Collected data

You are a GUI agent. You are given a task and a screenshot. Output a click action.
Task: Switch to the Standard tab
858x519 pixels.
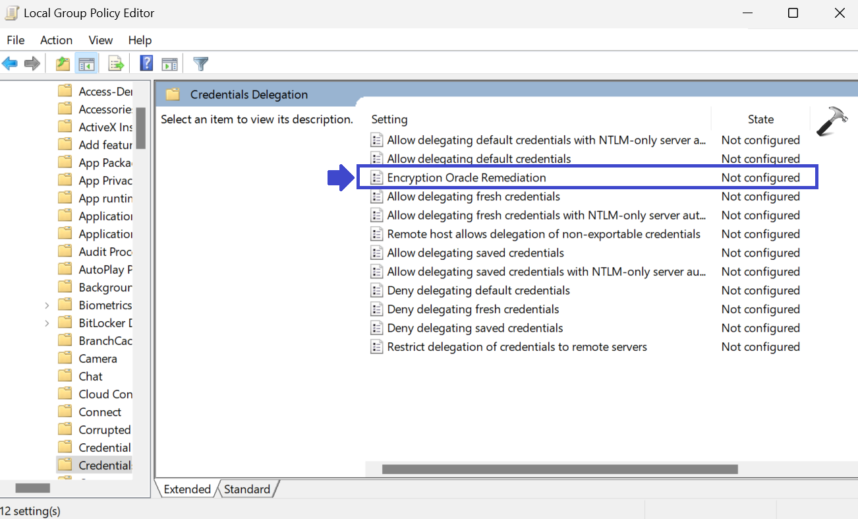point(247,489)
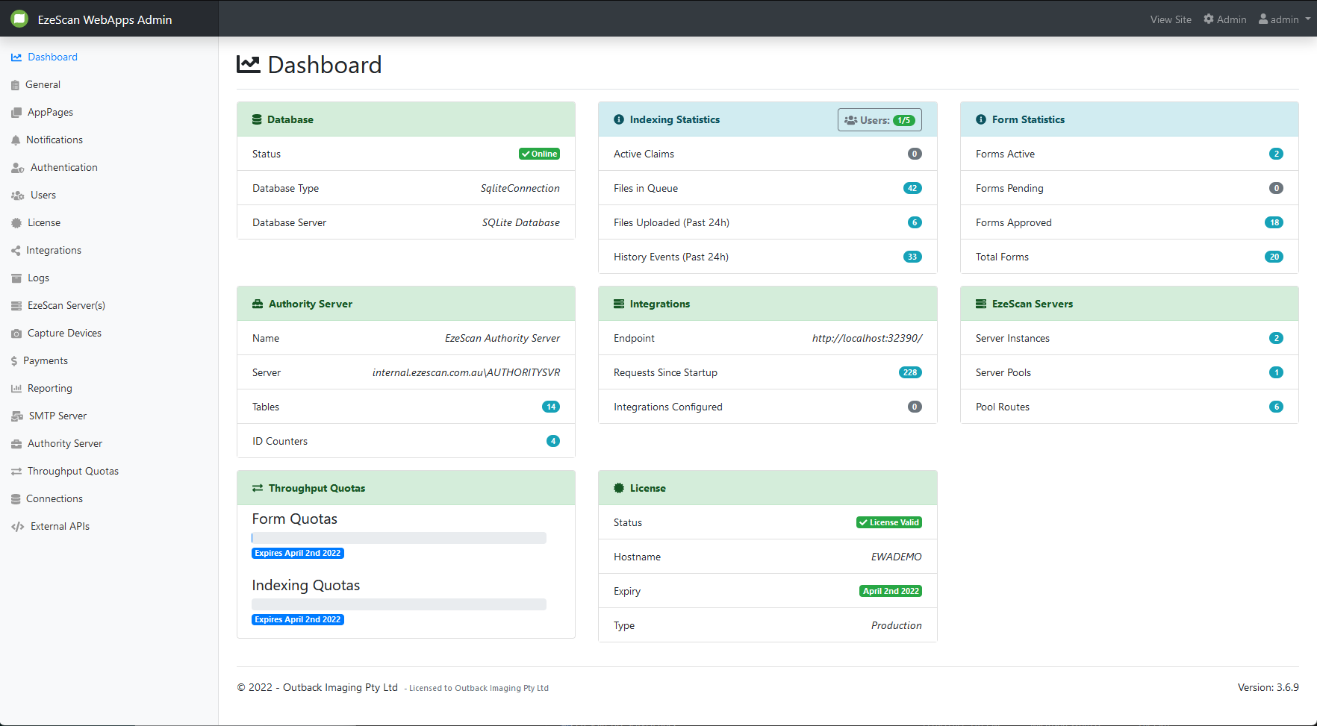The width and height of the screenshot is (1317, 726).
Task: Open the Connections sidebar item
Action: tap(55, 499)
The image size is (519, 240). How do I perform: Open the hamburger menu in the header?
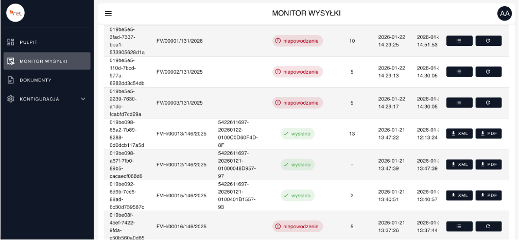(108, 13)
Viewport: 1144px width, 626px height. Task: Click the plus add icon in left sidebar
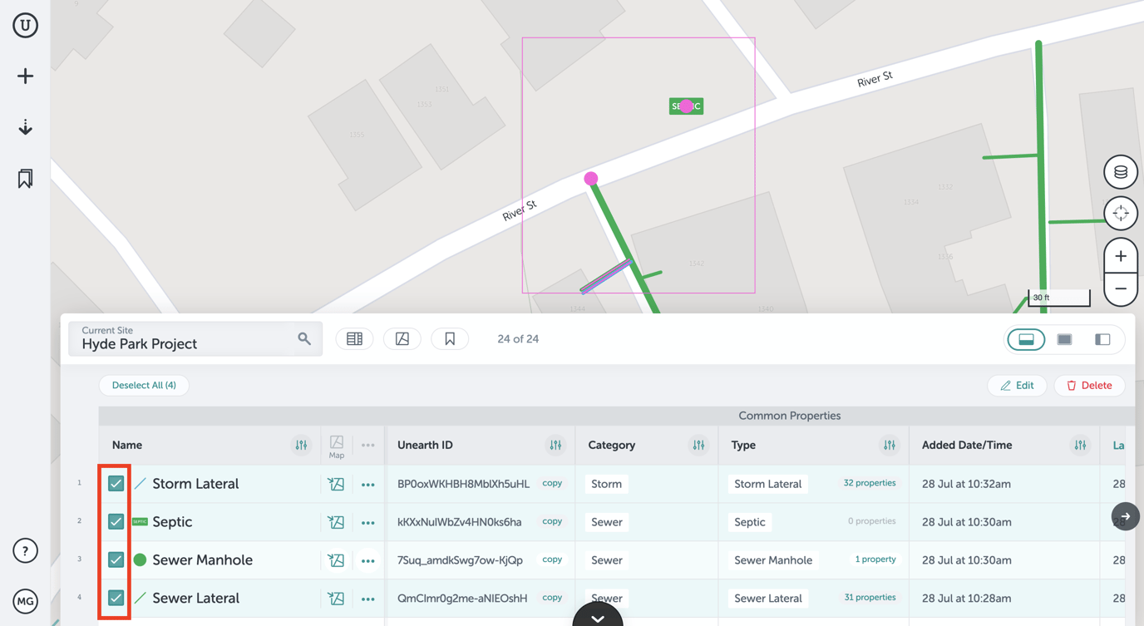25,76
---
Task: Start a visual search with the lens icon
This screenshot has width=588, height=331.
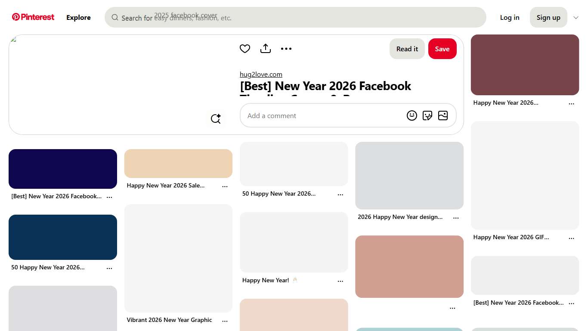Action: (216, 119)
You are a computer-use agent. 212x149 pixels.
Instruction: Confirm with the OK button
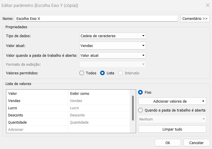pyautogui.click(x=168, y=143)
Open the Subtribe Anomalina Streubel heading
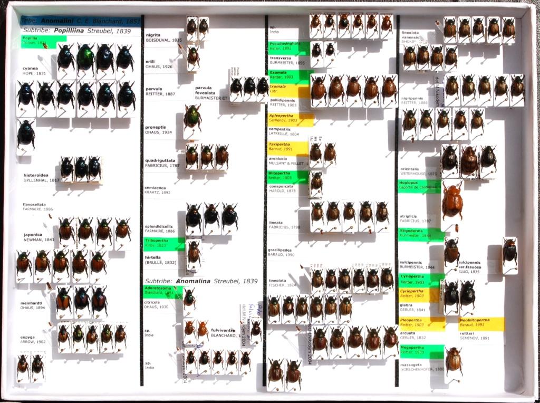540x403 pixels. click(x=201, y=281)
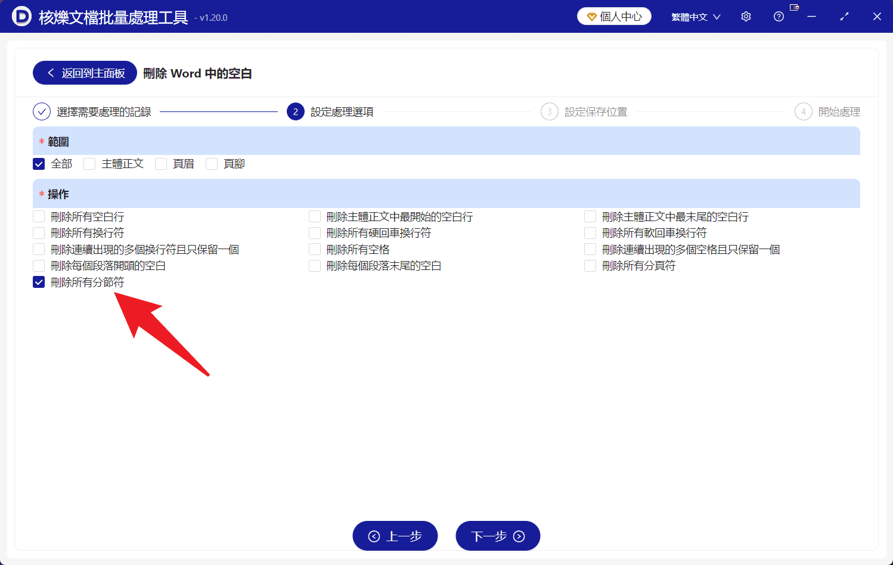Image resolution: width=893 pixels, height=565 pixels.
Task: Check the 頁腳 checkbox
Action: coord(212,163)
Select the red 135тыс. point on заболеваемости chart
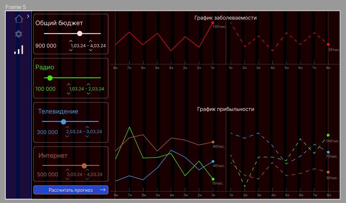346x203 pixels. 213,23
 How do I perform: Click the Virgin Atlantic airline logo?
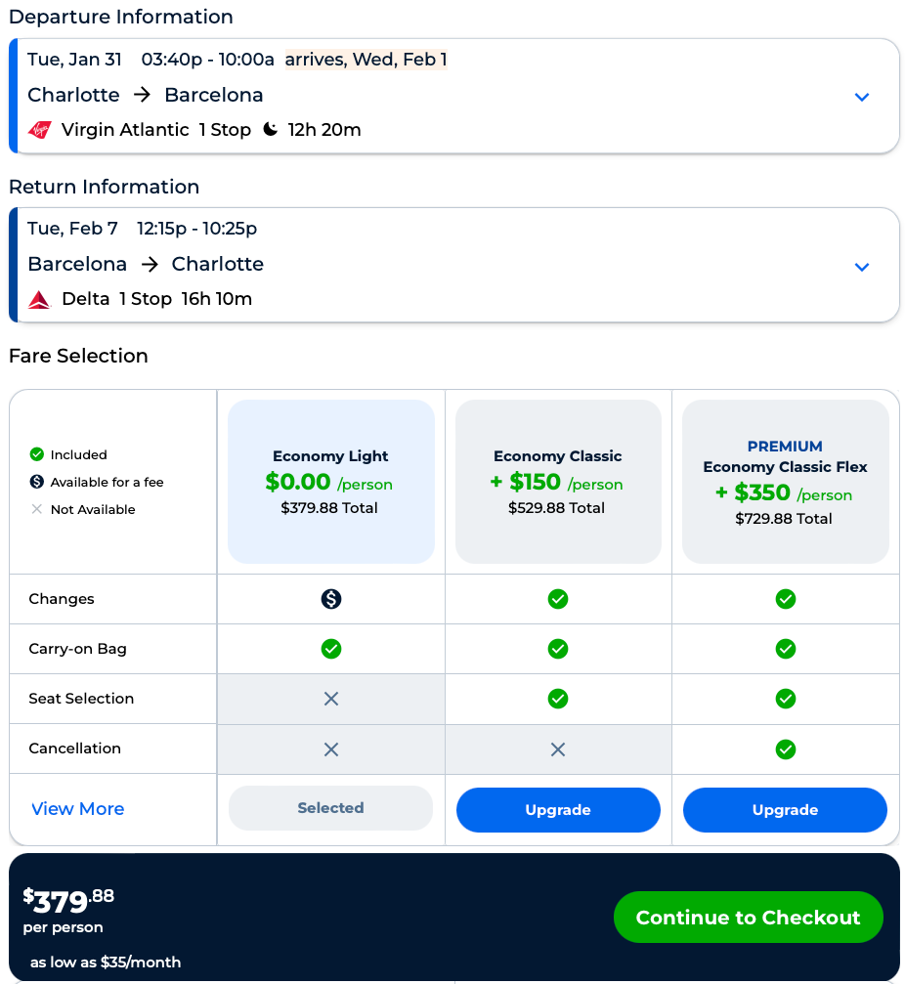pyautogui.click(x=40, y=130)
---
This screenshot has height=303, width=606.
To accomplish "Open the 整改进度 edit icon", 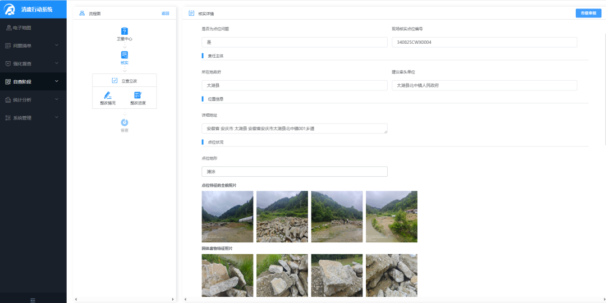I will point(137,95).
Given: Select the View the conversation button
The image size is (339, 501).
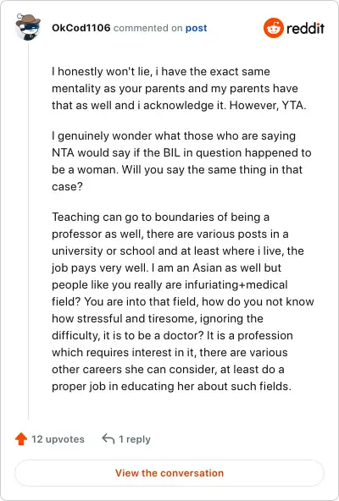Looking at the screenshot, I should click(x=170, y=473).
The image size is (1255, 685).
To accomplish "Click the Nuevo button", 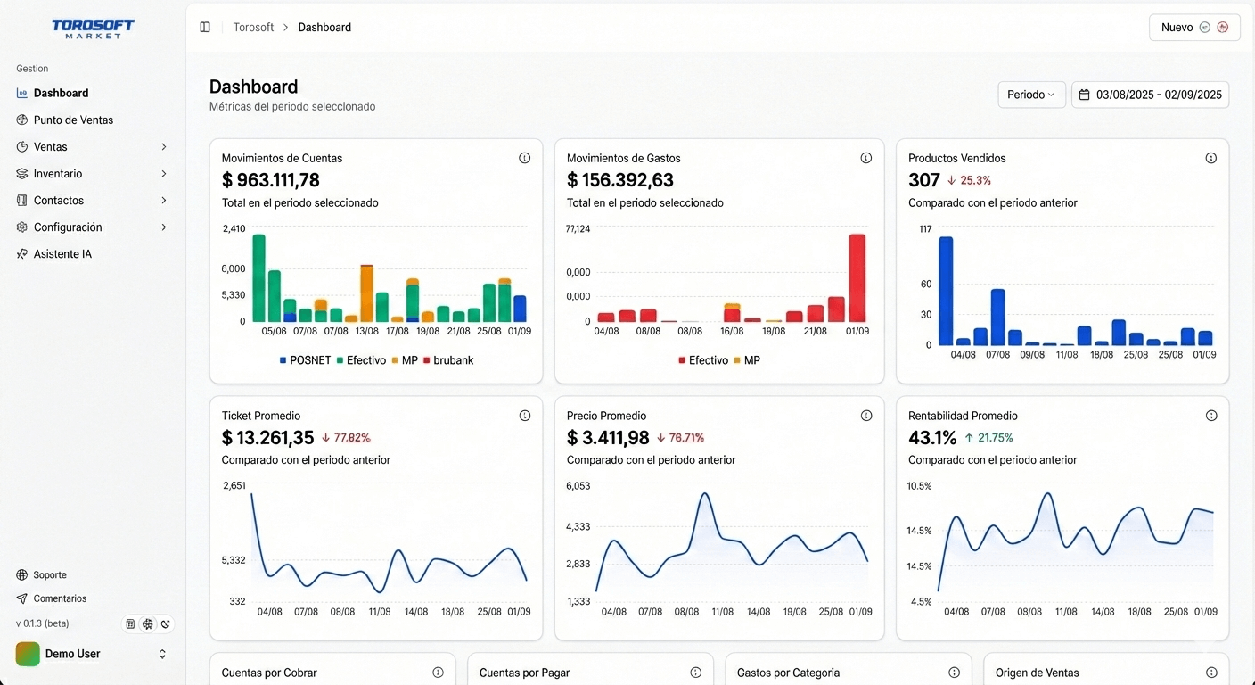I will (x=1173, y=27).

## Exercise goal
Return each line from the data where the string "agent" can be found.

## Response to the exercise
You are a GUI agent. You are given a task and a screenshot. Output a click action.
You are a computer-use agent. 212x149 pixels.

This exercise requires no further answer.